L’article 3 dudit décret dispose :

« I. – Par dérogation au premier alinéa de l’article D. 312-205 du même code, les services d’aide et d’accompagnement à domicile relevant du III de l’article 48 de la loi du 28 décembre 2015 susvisée font procéder à l’évaluation externe, prévue à l’article L. 312-8 du même code, de leurs activités et de la qualité des prestations qu’ils délivrent à la date à laquelle leur agrément aurait pris fin. Toutefois, l’échéance de cette obligation ne peut intervenir dans les deux ans suivant la date de promulgation de cette même loi.
II. – Lorsque leur agrément aurait pris fin entre le 30 décembre 2015 et le 27 décembre 2017, les services d’aide et d’accompagnement à domicile relevant du III de l’article 47 ou du III de l’article 48 de la loi susvisée font procéder à leur évaluation externe dans un délai d’un an à compter du 28 décembre 2017 ».

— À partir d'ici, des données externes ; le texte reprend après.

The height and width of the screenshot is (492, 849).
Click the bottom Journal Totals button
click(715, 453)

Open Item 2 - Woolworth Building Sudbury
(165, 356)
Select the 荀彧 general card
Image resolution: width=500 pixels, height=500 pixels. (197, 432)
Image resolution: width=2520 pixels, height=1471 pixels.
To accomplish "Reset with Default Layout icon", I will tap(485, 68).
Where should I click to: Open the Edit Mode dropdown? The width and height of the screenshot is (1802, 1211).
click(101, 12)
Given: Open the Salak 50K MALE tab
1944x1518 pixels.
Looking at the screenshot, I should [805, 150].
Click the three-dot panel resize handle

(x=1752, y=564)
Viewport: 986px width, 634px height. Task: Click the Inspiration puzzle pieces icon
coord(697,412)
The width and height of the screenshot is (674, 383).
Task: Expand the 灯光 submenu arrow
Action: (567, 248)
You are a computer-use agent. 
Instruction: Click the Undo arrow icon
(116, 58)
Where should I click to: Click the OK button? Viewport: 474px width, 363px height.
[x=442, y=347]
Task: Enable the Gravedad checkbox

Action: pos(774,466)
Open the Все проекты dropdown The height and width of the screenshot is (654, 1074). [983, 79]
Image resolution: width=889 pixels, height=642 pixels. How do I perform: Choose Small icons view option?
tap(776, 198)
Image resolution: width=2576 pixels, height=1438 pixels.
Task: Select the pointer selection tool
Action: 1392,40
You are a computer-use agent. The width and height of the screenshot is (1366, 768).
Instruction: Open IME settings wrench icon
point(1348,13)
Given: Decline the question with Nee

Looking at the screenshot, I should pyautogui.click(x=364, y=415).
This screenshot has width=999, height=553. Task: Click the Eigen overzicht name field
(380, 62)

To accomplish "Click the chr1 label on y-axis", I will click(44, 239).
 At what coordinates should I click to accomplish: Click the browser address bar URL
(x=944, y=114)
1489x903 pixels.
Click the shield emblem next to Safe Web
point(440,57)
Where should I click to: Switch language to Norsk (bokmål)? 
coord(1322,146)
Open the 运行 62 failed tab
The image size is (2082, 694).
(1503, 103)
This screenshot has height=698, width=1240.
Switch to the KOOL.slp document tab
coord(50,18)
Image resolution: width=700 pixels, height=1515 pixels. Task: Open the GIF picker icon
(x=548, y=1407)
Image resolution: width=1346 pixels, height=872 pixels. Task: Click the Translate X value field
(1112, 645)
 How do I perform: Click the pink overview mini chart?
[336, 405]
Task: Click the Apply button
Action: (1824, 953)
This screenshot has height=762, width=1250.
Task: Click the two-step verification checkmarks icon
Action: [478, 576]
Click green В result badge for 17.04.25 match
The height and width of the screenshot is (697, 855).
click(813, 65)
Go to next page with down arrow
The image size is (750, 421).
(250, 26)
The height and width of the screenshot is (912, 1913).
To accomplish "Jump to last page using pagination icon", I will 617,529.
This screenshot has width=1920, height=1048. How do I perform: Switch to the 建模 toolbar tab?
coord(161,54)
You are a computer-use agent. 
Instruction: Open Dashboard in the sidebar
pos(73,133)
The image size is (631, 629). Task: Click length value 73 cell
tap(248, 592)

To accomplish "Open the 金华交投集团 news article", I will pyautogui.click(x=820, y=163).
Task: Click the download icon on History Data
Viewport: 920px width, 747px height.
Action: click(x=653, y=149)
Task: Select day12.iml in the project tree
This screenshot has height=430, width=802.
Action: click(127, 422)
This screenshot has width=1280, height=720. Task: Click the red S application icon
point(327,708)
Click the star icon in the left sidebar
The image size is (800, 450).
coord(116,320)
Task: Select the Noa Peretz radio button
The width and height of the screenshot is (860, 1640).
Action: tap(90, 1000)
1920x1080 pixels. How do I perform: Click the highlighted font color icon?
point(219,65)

Le décret prévoit certains cas d’exonération :

–        L’article 2 dudit décret prévoit que « les services d’aide et d’accompagnement à domicile relevant du III de l’article 47 ou du III de l’article 48 de la loi du 28 décembre 2015 susvisée sont exonérés de la première évaluation interne suivant la date de leur autorisation ».

–        Le III de l’article 3 dudit décret prévoit que « les services d’aide et d’accompagnement à domicile relevant du III de l’article 47 ou du III de l’article 48 de la loi du 28 décembre 2015 susvisée dont l’agrément aurait pris fin entre le 30 décembre 2015 et le 31 décembre 2016, l’évaluation par un organisme extérieur de leurs activités et de la qualité des prestations qu’ils délivrent, à laquelle ces services ont fait procéder en application du premier alinéa de l’article D. 347-1 du code de l’action sociale et des familles dans sa rédaction antérieure à la date d’entrée en vigueur du présent décret, dispense de la première des deux évaluations externes prévues dans le cadre du régime de l’autorisation en application de l’article D. 312-205 du même code ».

–        L’article 4 du décret dispose :

« Par dérogation à la deuxième phrase du premier alinéa de l’article D. 312-206 du code de l’action sociale et des familles, lorsque le référentiel de certification d’un organisme mentionné à l’article L. 115-28 du code de la consommation respecte l’ensemble des conditions du cahier des charges mentionné à l’annexe 3-10 du code de l’action sociale et des familles, la certification qui en découle vaut évaluation externe ».